Owning a dog can be one of life’s great joys, but it is also a great responsibility — it's up to you to make sure that they’re happy and healthy. A big indicator of overall health is your dog’s weight. Here's a simple test you can do to test if your dog has a weight problem: Rub your dog’s chest and if you can’t feel each rib, this is likely a sign that your dog is overweight. While this isn’t necessarily serious, it is probably time to make some dietary changes.
Not all weight gain is food related. To lose weight, your dog may require a very specific diet, or even medication, but there’s no way to tell without consulting a vet.
“If you have an overweight dog, the first step is to have a conversation with your vet to make sure there’s not a medical reason for it.” explains veterinarian D.r Walt Ingwersen. “There can be issues like hypothyroidism.” Don’t wait to get professional opinion.
Once you and your vet have worked out a new feeding regimen, it’s time to hit the grocery store. You’ll be looking for a dog food labeled “light” or “lean”.

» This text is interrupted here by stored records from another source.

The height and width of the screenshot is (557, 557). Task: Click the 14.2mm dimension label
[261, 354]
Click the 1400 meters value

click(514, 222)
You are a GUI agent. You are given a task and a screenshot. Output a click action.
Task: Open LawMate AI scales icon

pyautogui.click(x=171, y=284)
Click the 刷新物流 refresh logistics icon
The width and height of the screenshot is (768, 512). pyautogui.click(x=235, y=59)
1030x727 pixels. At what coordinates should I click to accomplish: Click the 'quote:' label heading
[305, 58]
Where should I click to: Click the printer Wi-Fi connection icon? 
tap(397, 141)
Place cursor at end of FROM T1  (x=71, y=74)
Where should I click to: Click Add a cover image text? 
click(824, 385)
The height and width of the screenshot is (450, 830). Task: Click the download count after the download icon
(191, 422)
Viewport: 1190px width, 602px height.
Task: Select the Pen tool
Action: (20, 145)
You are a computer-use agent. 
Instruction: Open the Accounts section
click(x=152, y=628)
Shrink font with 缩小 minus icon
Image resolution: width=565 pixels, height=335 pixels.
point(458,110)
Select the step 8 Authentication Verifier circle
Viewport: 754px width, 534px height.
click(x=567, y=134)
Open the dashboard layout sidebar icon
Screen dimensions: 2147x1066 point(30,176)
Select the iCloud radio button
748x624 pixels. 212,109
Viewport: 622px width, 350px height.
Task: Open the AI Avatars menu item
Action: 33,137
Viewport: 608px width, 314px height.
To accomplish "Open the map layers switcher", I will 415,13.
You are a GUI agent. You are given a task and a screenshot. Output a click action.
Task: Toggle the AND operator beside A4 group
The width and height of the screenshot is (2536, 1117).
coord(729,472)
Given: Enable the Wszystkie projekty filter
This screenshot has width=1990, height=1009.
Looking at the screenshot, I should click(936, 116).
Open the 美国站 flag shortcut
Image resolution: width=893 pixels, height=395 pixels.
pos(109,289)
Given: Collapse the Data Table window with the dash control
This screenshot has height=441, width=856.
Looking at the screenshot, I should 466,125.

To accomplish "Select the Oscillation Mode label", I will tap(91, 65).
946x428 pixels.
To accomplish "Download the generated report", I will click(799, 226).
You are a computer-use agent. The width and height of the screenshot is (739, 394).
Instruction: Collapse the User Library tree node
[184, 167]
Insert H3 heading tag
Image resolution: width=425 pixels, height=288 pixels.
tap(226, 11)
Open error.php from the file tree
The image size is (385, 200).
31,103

A “lean” dry food should have less than 9% fat, and wet food should be less than 4%. “Light” dry food should have less than 3,100 calories per kilogram, wet should have less than 900. If you see labels promising “less fat” or “reduced fat”, take the extra time to find out exactly how much fat reduction is in each bag or can.
Dogs don’t often react well to sudden changes in their diet, so a drastic switch from one type of food to another may have messy results. Introducing a new food should be done gradually, over the course of a week. Each day start mixing more of the new food in with the old, until eventually it’s all been replaced.
If your dog’s new food isn’t getting results, the problem may have more to do with exercise. “Food won’t solve the whole problem. Like people, it’s also about activity and lifestyle.” says Dr. Ingwersen.
A happy and healthy dog is an active dog. So, no matter what diet your dog is on, if they aren’t getting daily walks, plus regular adventures in the backyard and/or dog run, weight loss simply won’t be possible.
“Calorie in, calorie out is a pretty simple equation.” Dr. Ingwersen explains. “If the dog is only needing so many calories in the day and you’re feeding more than that, they’re going to gain weight. If they’re working and moving all day, then they’re going to lose weight.”